Gleichzeitig erfolgt eine Oxygenierung des Patienten durch Apnoische Ventilation, d.h. über ein CPAP-System bleibt die Lunge des Patienten konstant gebläht auf einem Niveau von etwa 20 bis 30 cm H2O, welches zur Oxygenierung erforderlich ist. Auf Carinaniveau befindet sich ein dünnlumiger Katheter, durch welchen ein steter O2-Strom von 1 Liter pro Minute dem Patienten zugeführt wird. Eine Durchmischung der Atemgase in der Patientenlunge erfolgt durch etwa drei bis fünf druckbegrenzten Atemhüben mit einem endexspiratorischen Druckniveau von ca. 5 cm H2O über CPAP-Niveau.

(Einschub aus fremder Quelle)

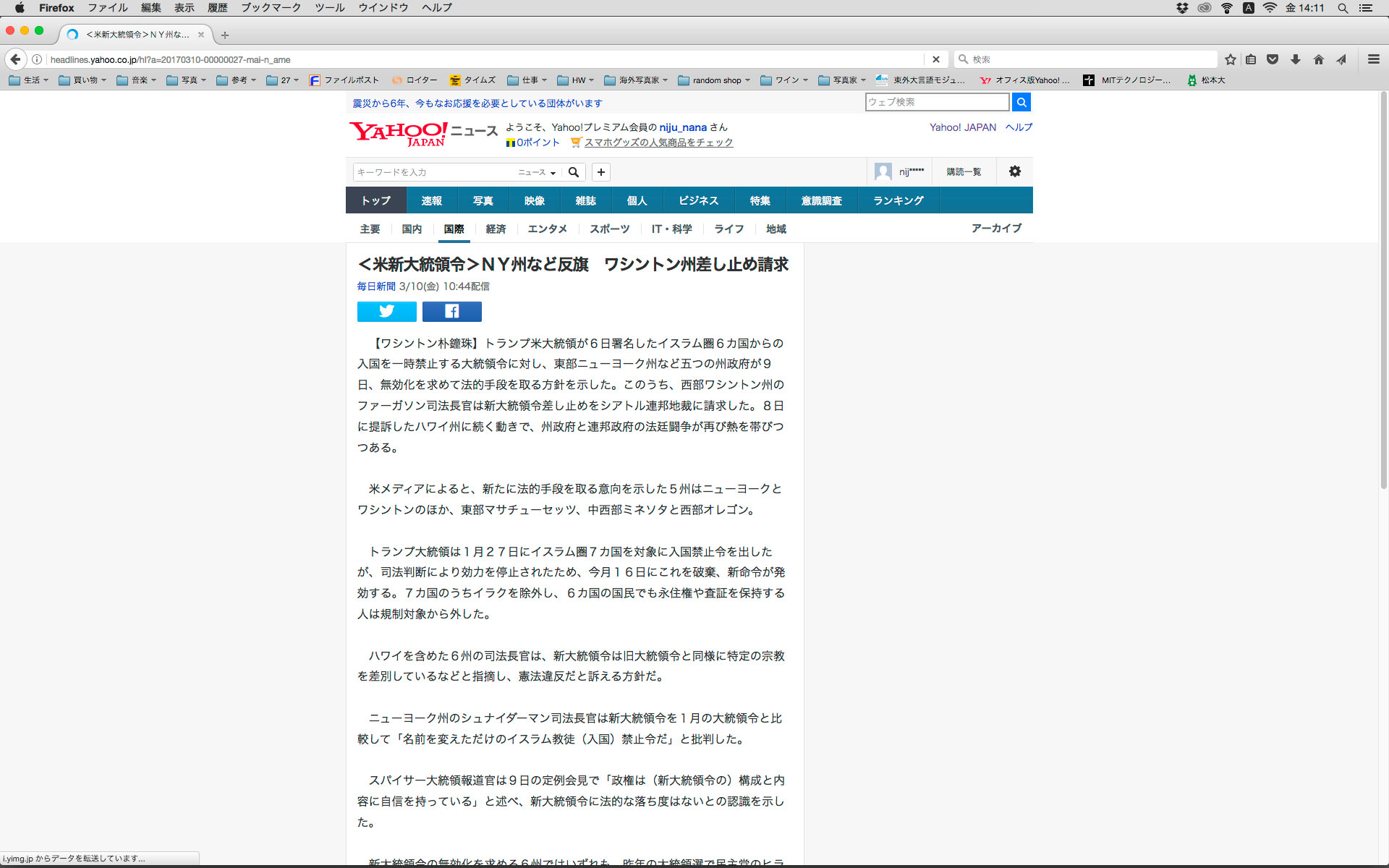This screenshot has height=868, width=1389.
Task: Share article via Twitter icon button
Action: [386, 312]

Da dieses extrem hohe PEEP-Niveau häufig zu Pneumothoraces und Pneumatocelen bei dem nahezu immer vorbestehenden interstitiellen Lungenemphysem führt, wird heute nahezu immer diese niederfrequente Beatmung mit apnoeischer Ventilation durch eine stärkere präpulmonale Oxygenierung (Bypassfluß von 3 bis 5 Liter O2) und eine normofrequente druckbegrenzte Beatmung mit Atemwegsdrücken von 20 bis 30 cm H2O bei deutlich niedrigeren PEEP-Niveau.
Die Ventilation erfolgt bei der ECCO2-R also über die Membranlungen, die Oxygenierung jedoch über die Patientenlungen.
Dieses Management führt nicht nur zu einer Ausheilung des ARDS - vorausgesetzt die zugrundeliegende Krankheit wird überwunden -, sondern verhindert auch Folgeschäden durch die Beatmungstherapie.
Zum Monitorring gehören hier Kontrolle der Hämodynamik (Pulmonaliskatheter), Lungenfunktionsparameter (AaDO2, AaDO2-Quotient, inta-pulmonale Rechts-Links-Shunt, O2-Verbrauch, AP-Thoraxbild in tiefer inspiratorischer Atempause) sowie eine gezielte Kontrolle der plasmatischen Gerinnung (Thromozytenanzahl und -funktion, Quick, PTT, PTZ, Fibrinogen, AT III Faktorenkontrolle).